1.4.2 Design of Experiment

The need for controlled crystallization methods and equipment is required not only to meet internal standards, as indicated by consistency for intermediates and particularly for APIs, but also to meet regulatory requirements. These requirements include controls on both chemical purity and physical attributes.

For APIs, critical quality attributes (CQAs) are set by the “biobatch” model for clinical evaluation. The specifications can include chemical purity, mean particle size, PSD, and other appropriate physical attributes. The term “biobatch” refers to the regulatory requirement of identifying a particular batch, normally a pilot scale batch used in clinical trials, as the defining standard for physical and chemical attributes that must be reproduced at the manufacturing scale to be acceptable for sale. The critical process controls (CPCs) for the process, which includes critical process parameters (CPPs) and critical in‐process controls or analysis (IPCs or IPAs), are defined to ensure that the process can consistently manufacture APIs meeting the specifications. The CPCs, once established, must be met on scale‐up to the manufacturing facility. In addition, the process must be operated within the range of design space established. Development of a crystallization and downstream process must include determination of realistic and reproducible ranges for both the CPPs and the IPCs.

With the advancement of online measurement techniques such as focused beam reflective measurement (FBRM) and Fourier transform infrared (FTIR), it is possible to obtain hundreds of data points of PSD and solution concentration (i.e. supersaturation) information during one single crystallization experiment. Applying design of experiment principle with focus on nucleation and crystal growth phenomena, respectively, just a few model‐based experiments can reliably estimate these crystallization parameters, which in return afford rapid in silico screening of various crystallization scenarios. This model‐based QbD approach offers deep fundamental understanding and significant savings on experimental effort and time for the development and optimization of crystallization processes. Examples will be given in Chapter 4.

Based upon a similar concept, using simple PAT tool such as liquid refractive index, vapor phase humid meter, the model‐based QbD can also provide deeper knowledge and control of downstream filtration/washing and drying performance. Some cases are provided in Chapters 12 and 13.

It can be asserted that one of the most difficult processes to scale‐up successfully is crystallization. Methods to achieve control of nucleation and growth are keys to development, and the degree to which they are successfully applied can determine the difference between success and failure on scale‐up. It is to this fundamental problem that this book is addressed, combining critically important teachings from the literature with personal experience of the authors and their colleagues in a variety of crystallization and downstream operations.

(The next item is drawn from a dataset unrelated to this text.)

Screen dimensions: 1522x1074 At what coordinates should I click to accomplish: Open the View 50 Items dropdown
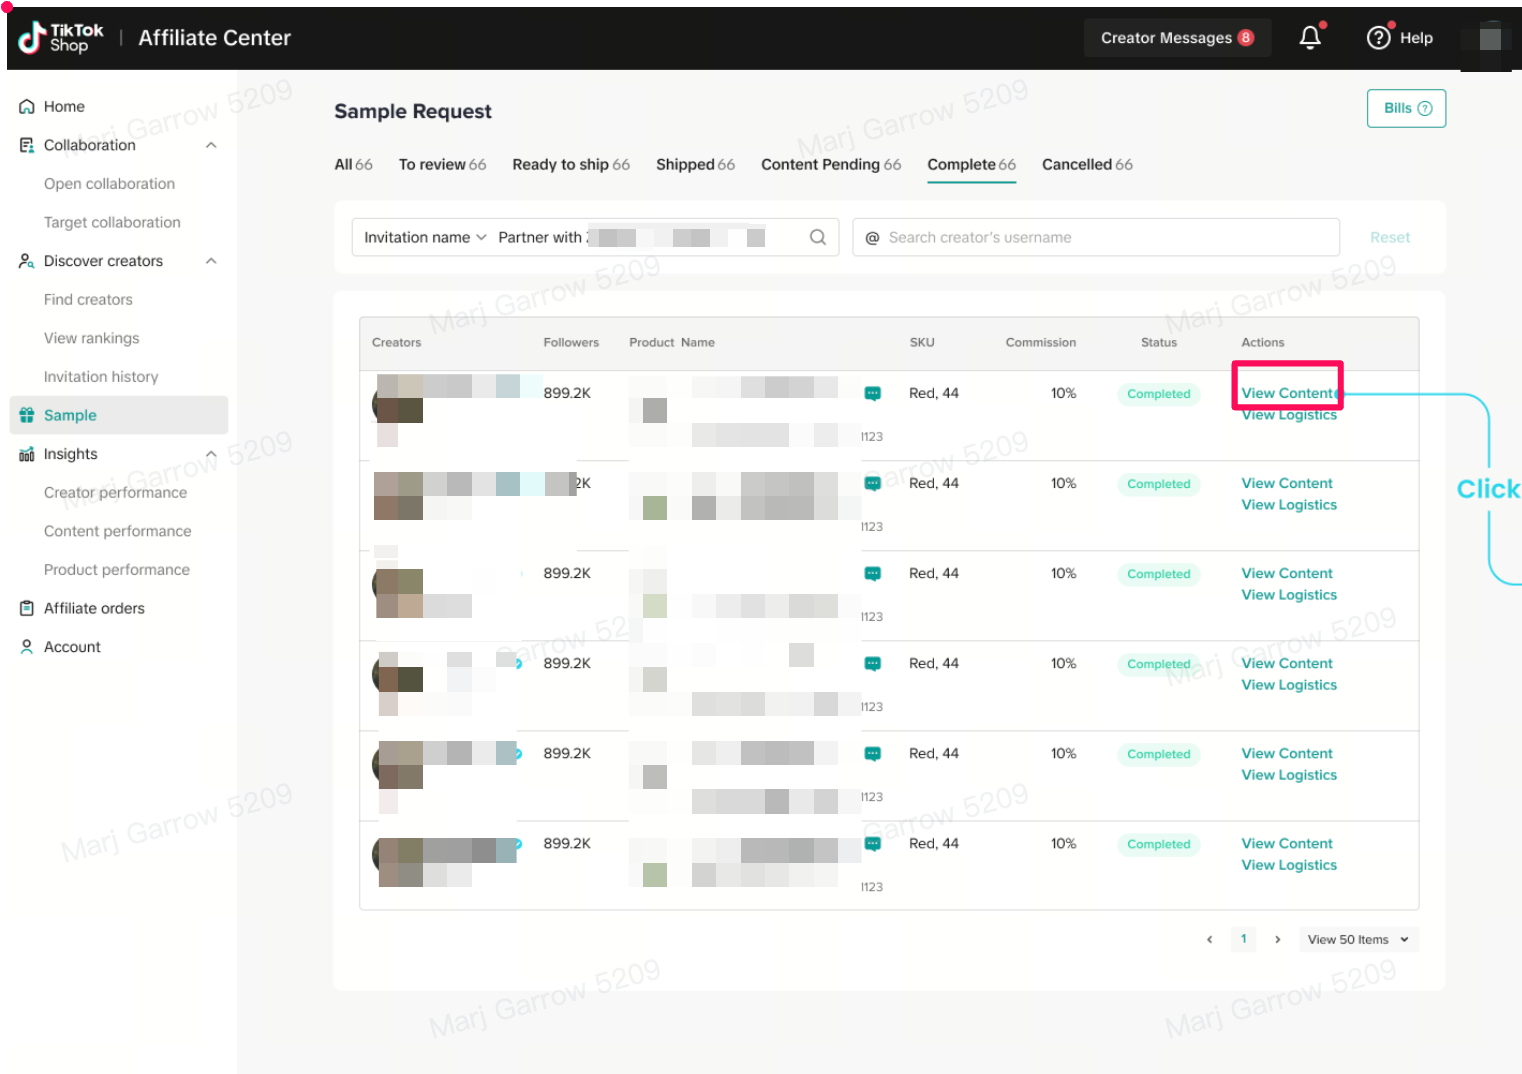pyautogui.click(x=1358, y=939)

1.5 CRYSTALLIZATION PROCESS OPTIONS (CHAPTERS 710)

The following is a qualitative discussion of several of the procedures that are used to create and maintain conditions under which crystallization can be carried out. These procedures create supersaturation by different methods and utilize seeding to varying degrees. The procedures are classified by the manner in which supersaturation is generated.

The equally critical issues of when to seed and how much seed to use are introduced in each classification. The amount of seed can vary from the extremes of none to “massive” and include the familiar classifications of “pinch” to hopefully avoid complete nucleation, “small” (<1%) to hopefully achieve some growth, “large” (5–10%) to improve the probability of growth, and “massive” (the seed is the product in a continuous or semicontinuous operation) to provide maximum opportunity for all growth. The amount of seed can also be critical in control of polymorphs and hydration/solvation.

The important and developing methods of online measurement of solution concentration and particle size and count are adding powerful tools to aid in control of crystallization operations both in experimentation and manufacturing operations. These methods will also be discussed in the context of their utilization.

1.5.1 Cooling (Chapter 7)

1.5.1.1 Batch Operation

Cooling a solution from above its solubility temperature can be performed in a variety of ways depending on the system and the criticality of the desired result. Natural cooling as determined by the heat transfer capability of the crystallizer is the simplest method but results in varying supersaturation as the cooling proceeds. This may or may not be detrimental to the process, depending on the nucleation and growth rate characteristics of the particular system. Natural uncontrolled cooling has the potential to decrease the temperature rapidly enough to pass through the metastable region and reach the spontaneous nucleation region before seeding can be effective. Spontaneous nucleation can be non‐predictive from batch to batch; a major problem with potential to cause “oiling out,” agglomeration and/or fine particles; a larger PSD; and occlusion of solvent and impurities. A secondary disadvantage to uncontrolled cooling can be accumulation of crystal scale on the cooling surface caused by low temperatures at the wall. Accumulation of a scale layer can be triggered by nucleation on the cold surface followed by growth on the thickening scale. This encrustation can severely limit the cooling rate, as well as cause major issues of nonuniformity in the product.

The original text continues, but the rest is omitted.